We can’t know and we’ll never find out if the improvisers get too far ahead of themselves. The only way this house gets built is if they stay focused and disciplined, if they both stay present and listen to each other and slowly, brick by brick, the house is discovered. That is when improv is most successful. Instead of trying to figure out what the next thing that’s going to happen in your scene is, just “allow the moment, the person, the idea, or the situation to influence you and even change you.” It’ll turn out better.

This has taught me a lot about being Catholic as well. I’m a worrier by nature. I’m a planner. I like to know what is going to happen next. I like being in control.

But you can’t be charitable to someone in the past or the future. You can’t. If you weren’t charitable to them in the past, you can’t go back and change it. It already happened. Am I explaining how the past works? Yikes. Moving on. You can only do good in the present. When someone is hurting and needs compassion, help them in the present.

Pretty much all the corporeal works of mercy need to happen in the present. Feed the hungry? Clothe the naked? Visit the imprisoned? Present.

I did something nice for someone once. Do you know how many times I think back on that? Do you know how frequently I dwell there instead of going out and doing some other nice thing? I could be taking care of people now, but instead I’m soothing my guilty conscience by assuring myself that I was kind before and that is good enough.

I plan to help people. I’ll volunteer at a soup kitchen. I’ll go and read to the eldery. I’ll be a missionary to a poor country. I’ll build a church, a library, a school, and a barn or something. I’ll get good and dirty helping others. And do you know what? Thinking about all the things I’m going to do really makes me feel good! Future me is a really nice guy. People like future me. The future poor people that future me helps are always coming up to future me and future thanking him for all the future help with their future buildings. In fact, all this future gratitude makes present me feel so good that it assuages any nagging feelings I might have about not giving enough of myself.

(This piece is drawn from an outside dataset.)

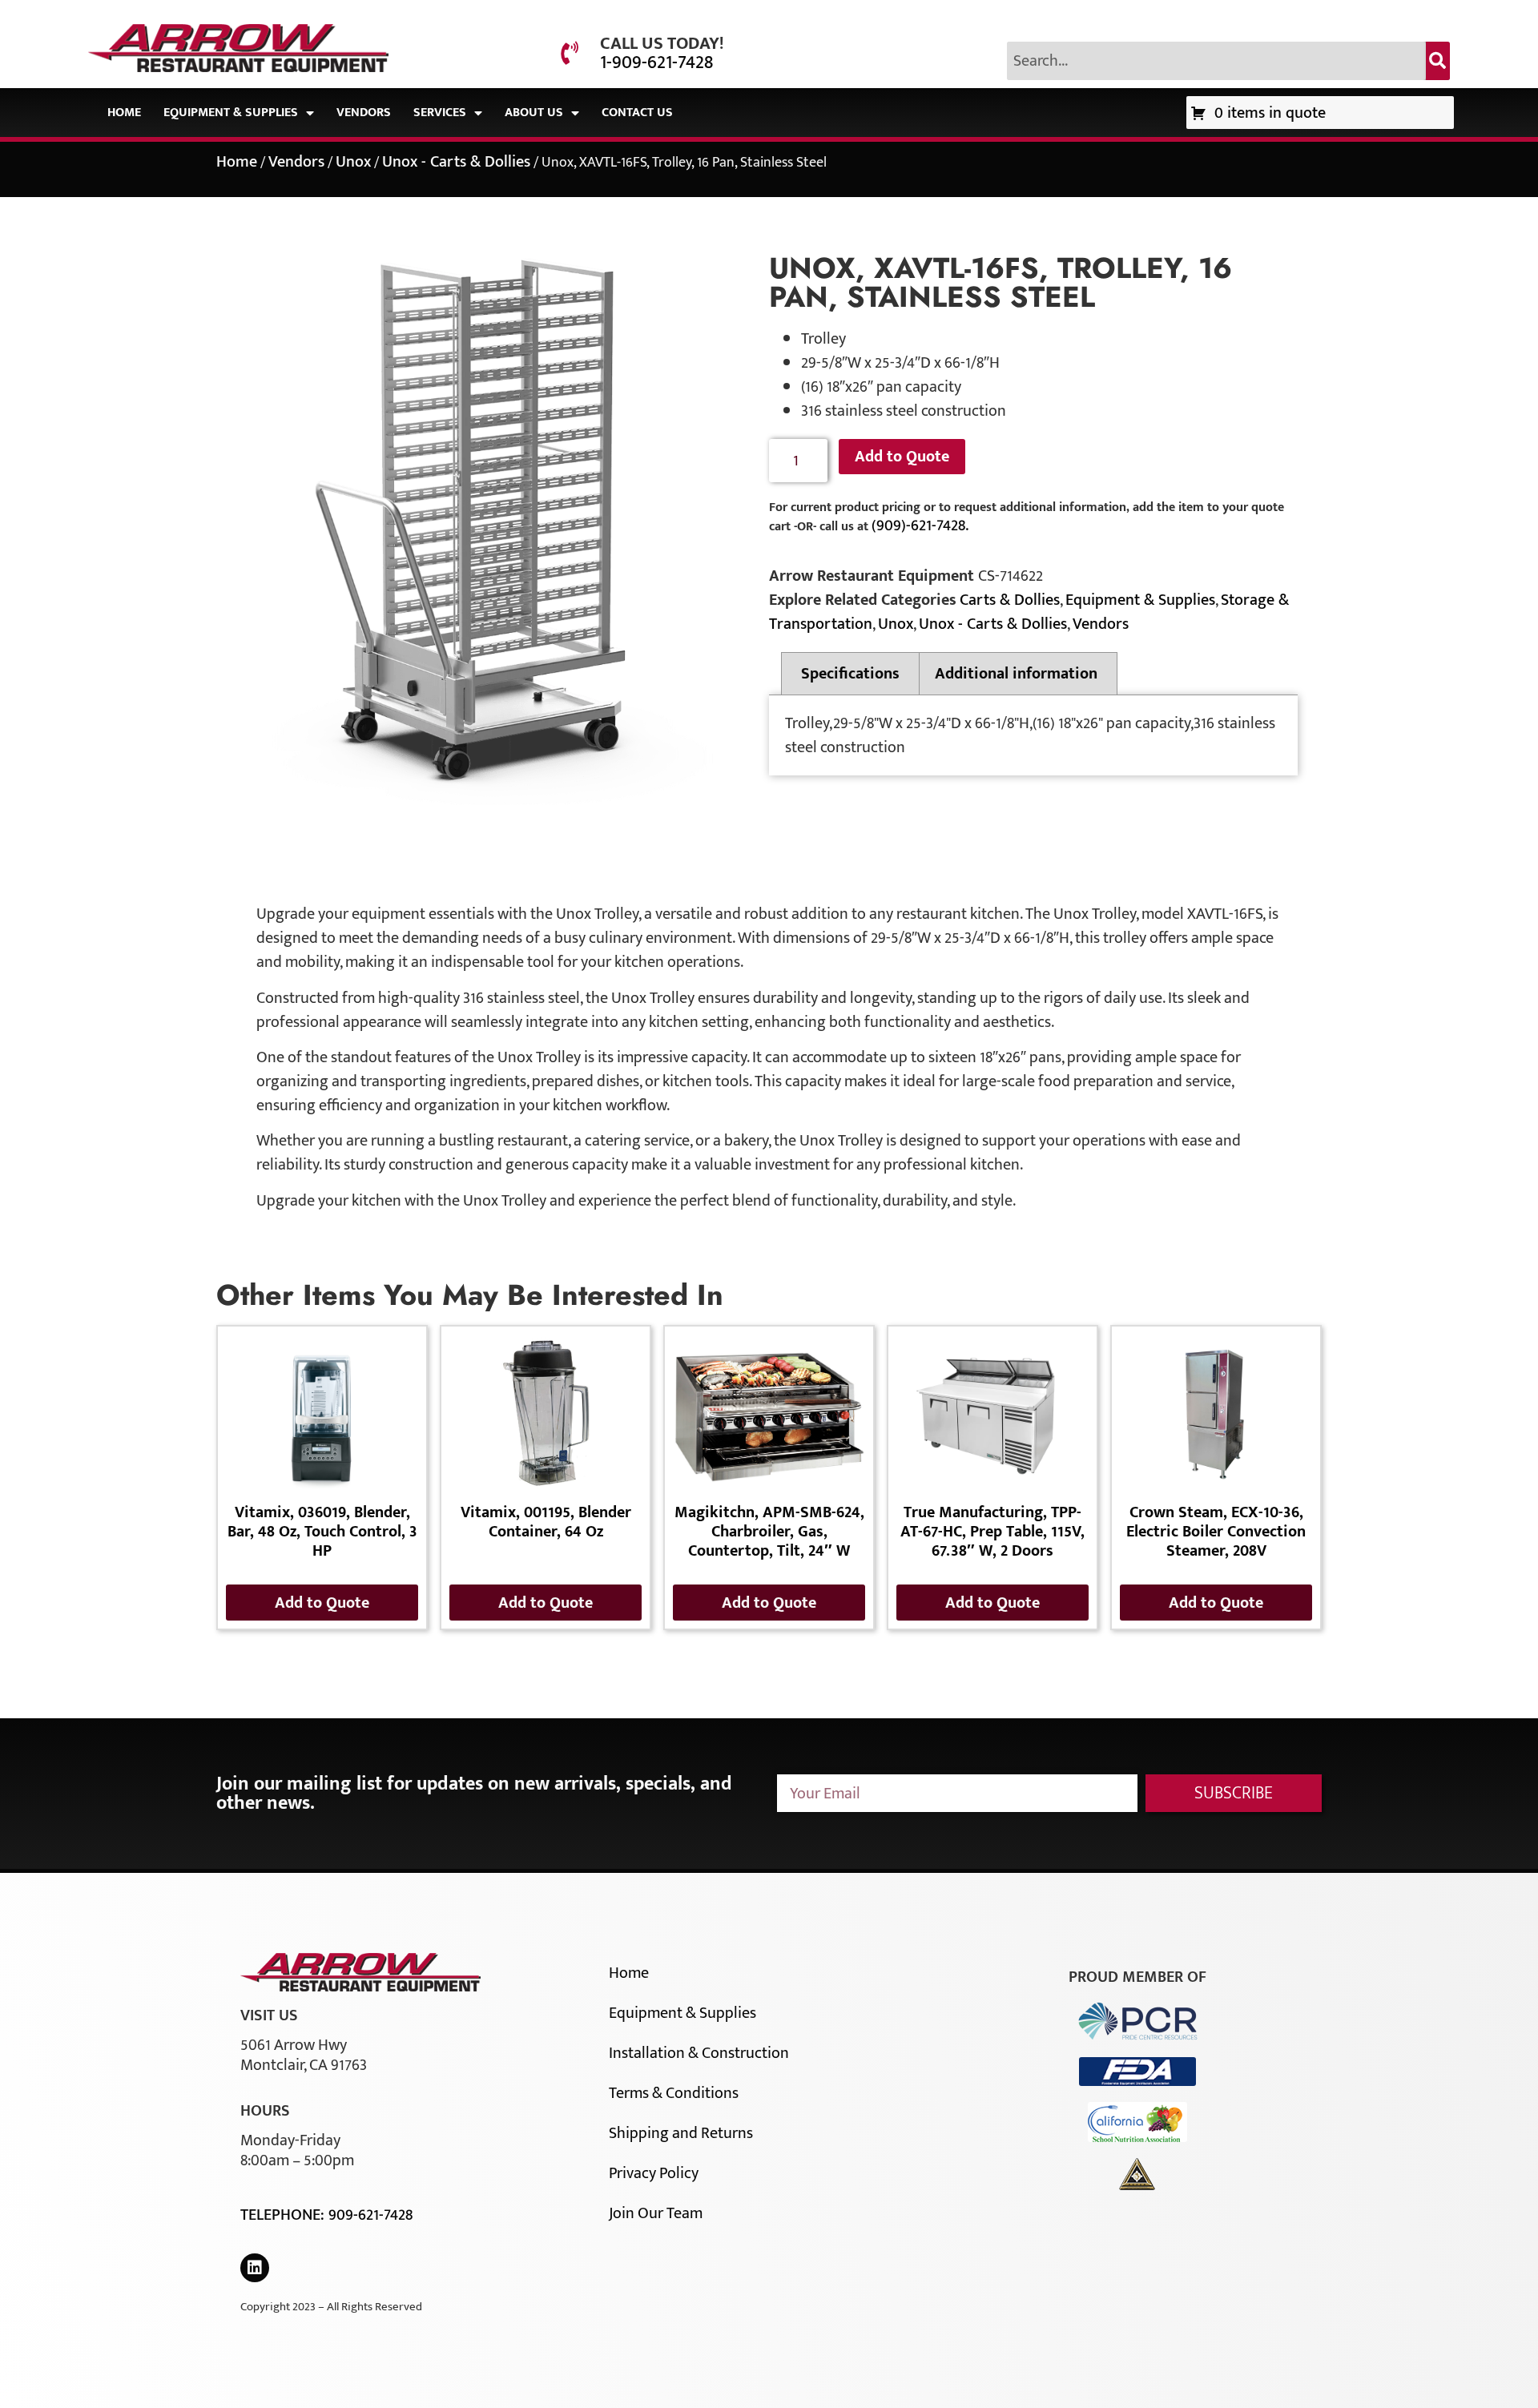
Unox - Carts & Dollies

It’s fine to plan to do good things in the future. But it’s better to do them in the present, and then promptly forget about them. Just do good.

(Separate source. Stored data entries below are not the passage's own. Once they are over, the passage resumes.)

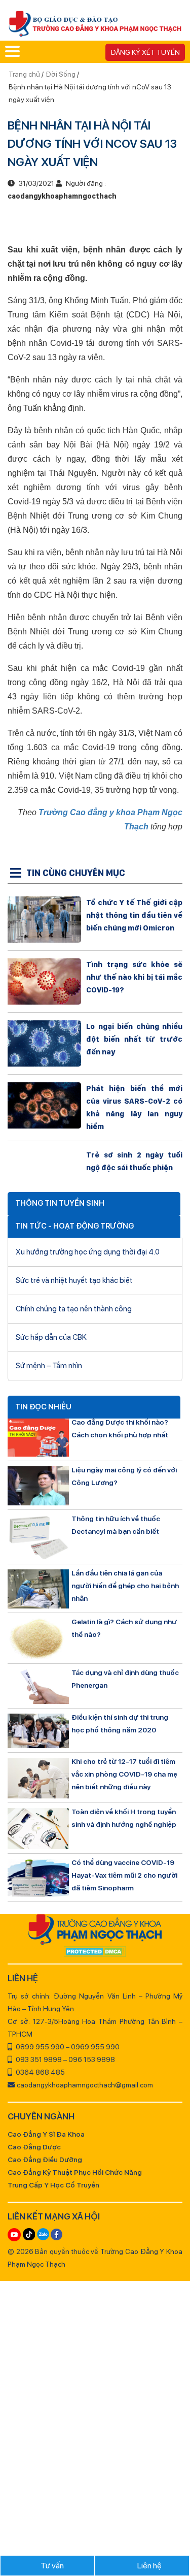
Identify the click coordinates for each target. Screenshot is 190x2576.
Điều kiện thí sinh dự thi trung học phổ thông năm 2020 (119, 1723)
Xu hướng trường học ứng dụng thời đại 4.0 (88, 1252)
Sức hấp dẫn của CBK (51, 1337)
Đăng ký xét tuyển (145, 52)
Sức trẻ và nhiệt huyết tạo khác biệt (74, 1280)
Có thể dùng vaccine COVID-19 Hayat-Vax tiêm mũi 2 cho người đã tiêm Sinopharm (124, 1875)
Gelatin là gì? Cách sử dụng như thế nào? (124, 1628)
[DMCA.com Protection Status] (95, 1952)
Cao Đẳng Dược (34, 2147)
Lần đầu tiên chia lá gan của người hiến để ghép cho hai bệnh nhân (125, 1585)
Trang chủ (25, 74)
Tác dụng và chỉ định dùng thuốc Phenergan (125, 1678)
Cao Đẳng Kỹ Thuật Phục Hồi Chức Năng (75, 2172)
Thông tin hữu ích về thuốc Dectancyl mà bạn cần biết (115, 1525)
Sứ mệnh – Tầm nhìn (49, 1365)
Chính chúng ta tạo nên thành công (74, 1308)
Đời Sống (60, 74)
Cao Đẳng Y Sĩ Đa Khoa (46, 2134)
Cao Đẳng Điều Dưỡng (45, 2159)
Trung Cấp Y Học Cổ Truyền (53, 2185)
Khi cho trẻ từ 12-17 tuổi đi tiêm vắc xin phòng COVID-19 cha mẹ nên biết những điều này (124, 1774)
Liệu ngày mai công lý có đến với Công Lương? (124, 1476)
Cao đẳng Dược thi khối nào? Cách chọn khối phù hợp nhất (119, 1428)
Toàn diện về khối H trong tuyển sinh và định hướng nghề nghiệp (123, 1818)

Living in the past or the future generally just leads me to feel disappointed in the present. The present never seems to have the same golden shine as the past. The future always holds more promise.

Stay Present

Now I’m not saying to never think about the past or plan for the future. Remembering stuff is nice. Planning things helps. I’m simply saying that I think its been getting out of whack lately. We’re spending too much time in time zones other than the present. And even worse, when we are present, we’re not really present.

I’m talking about movies. TV. Video games. Books. Magazines. Internets. Flickering screens and things of that ilk. We’ve gotten really good at distracting ourselves. But why? Why are we so averse to just existing in the here and now?

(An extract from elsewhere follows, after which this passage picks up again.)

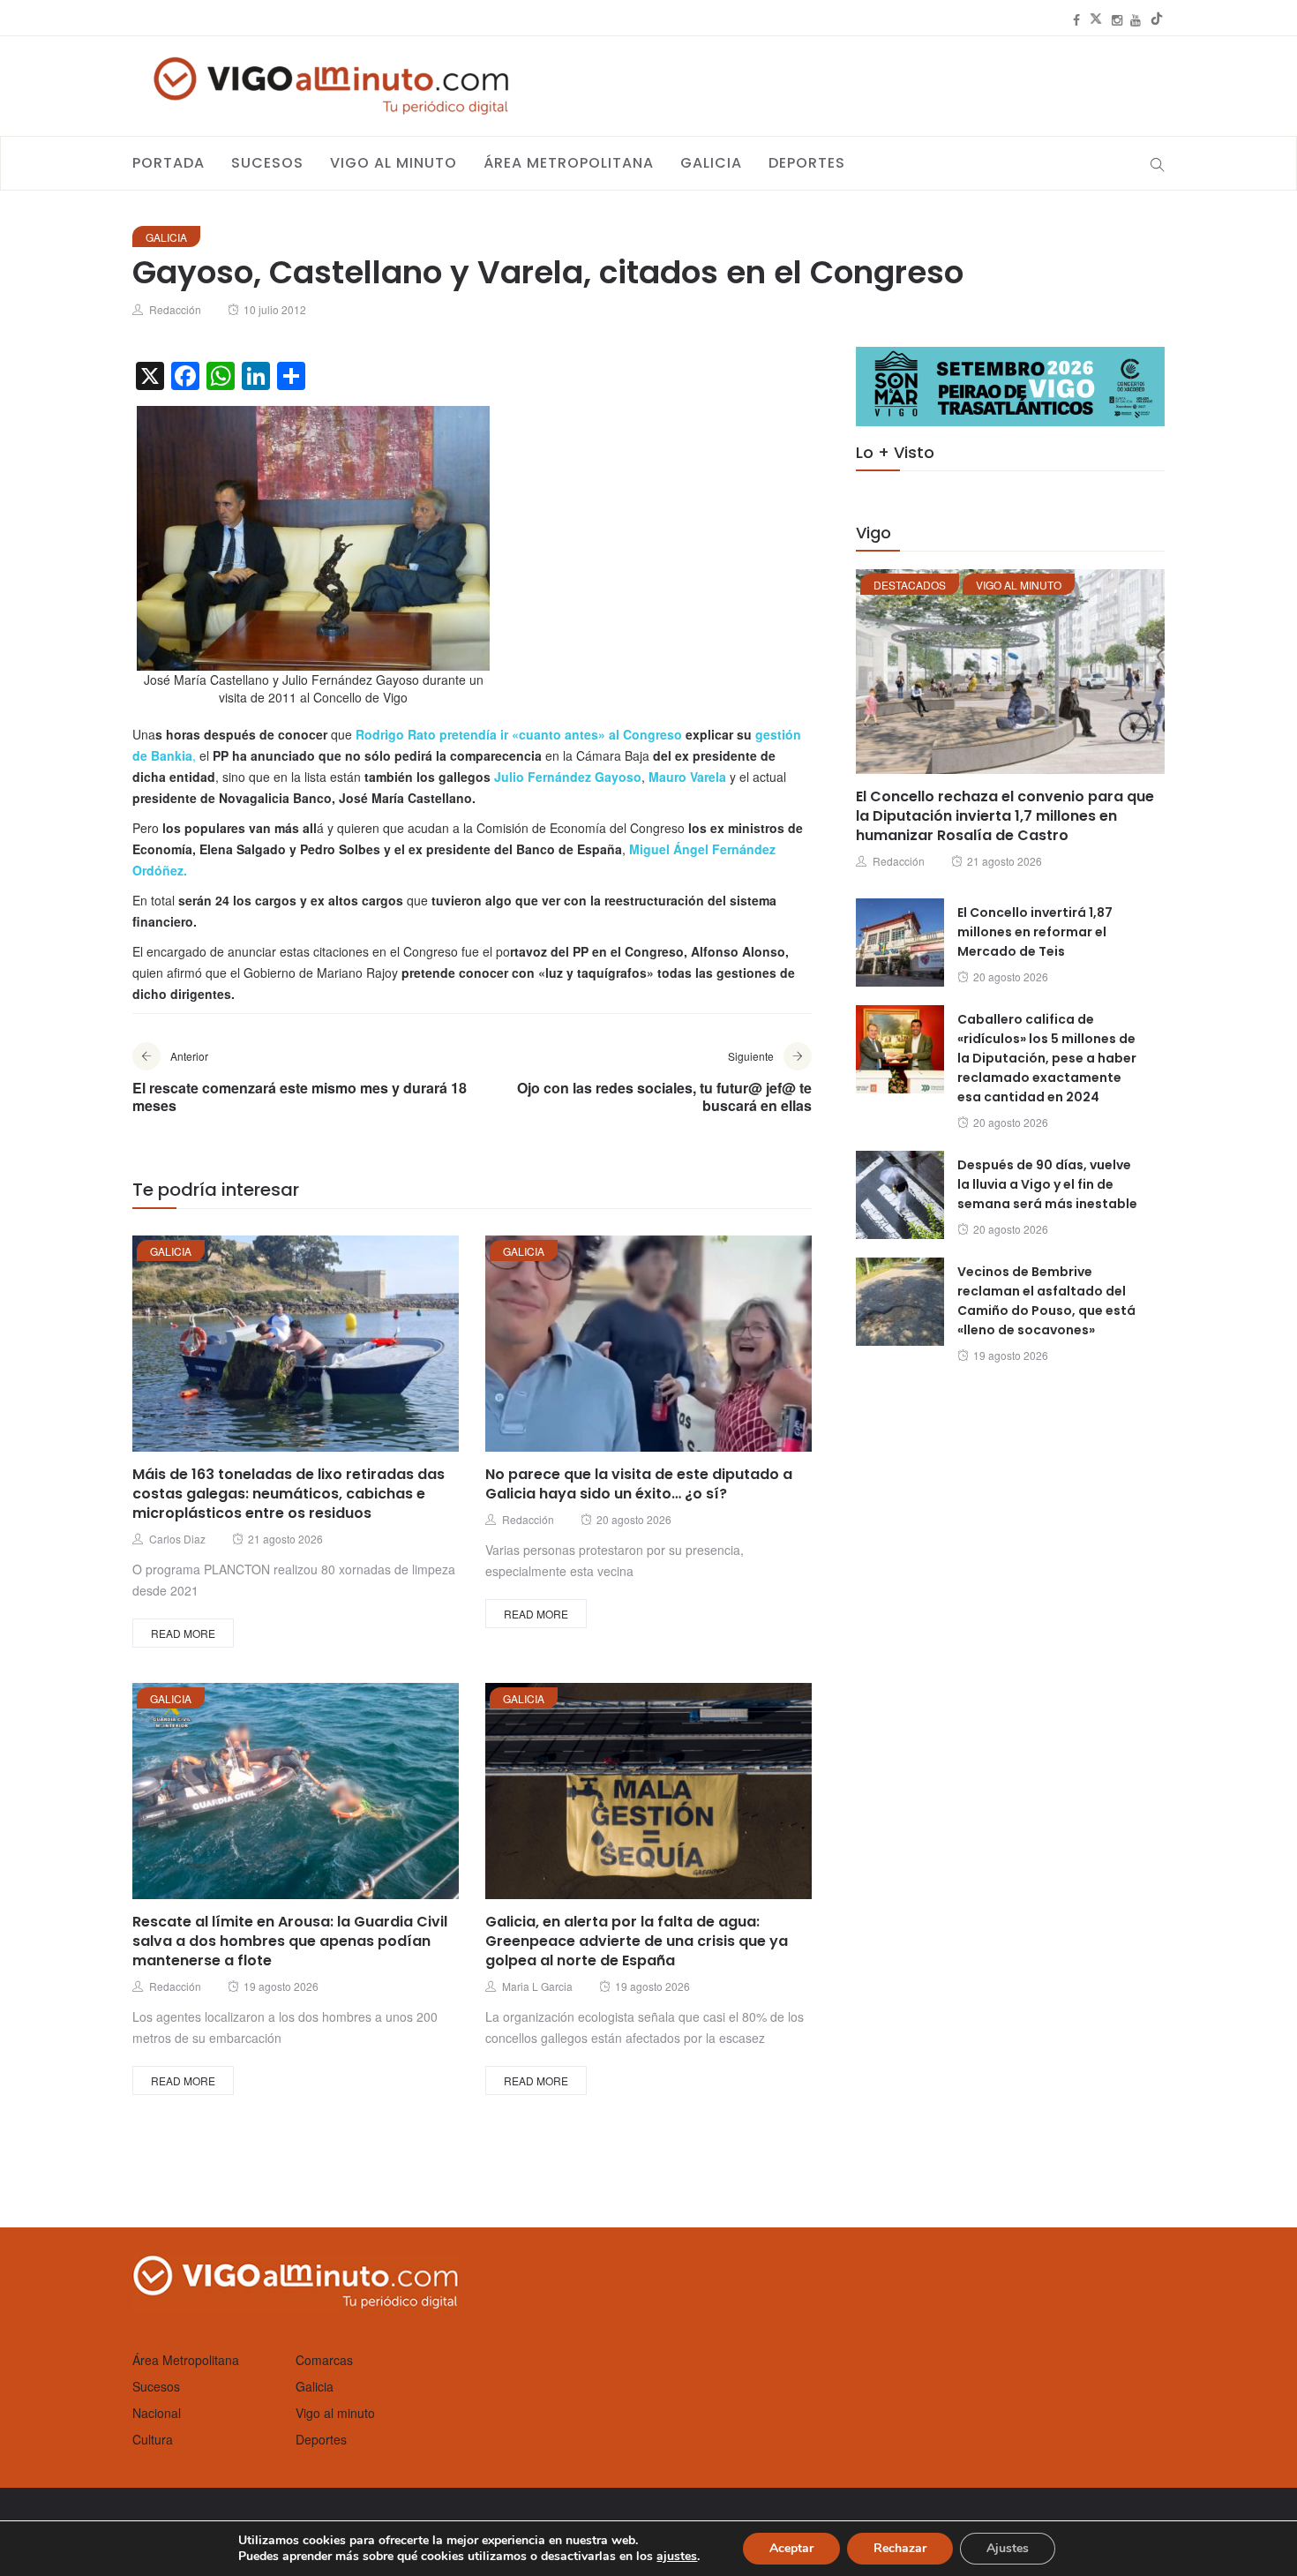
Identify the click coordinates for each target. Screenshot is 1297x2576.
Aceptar (791, 2548)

Well, I’ll tell you, when I do manage to find moments where I am present, do you know what I find there?


In the Old Testament, God reveals his name: I Am.

Not “I Was” or “I Will Be.”

I Am.

God exists in the present. He is a God of now. If we dwell anytime else, we’ll miss him. He is here with us. If we can teach ourselves to remain in the present and listen for him, we will find him. He can love us now, not in the past or the future. It can only happen in the present.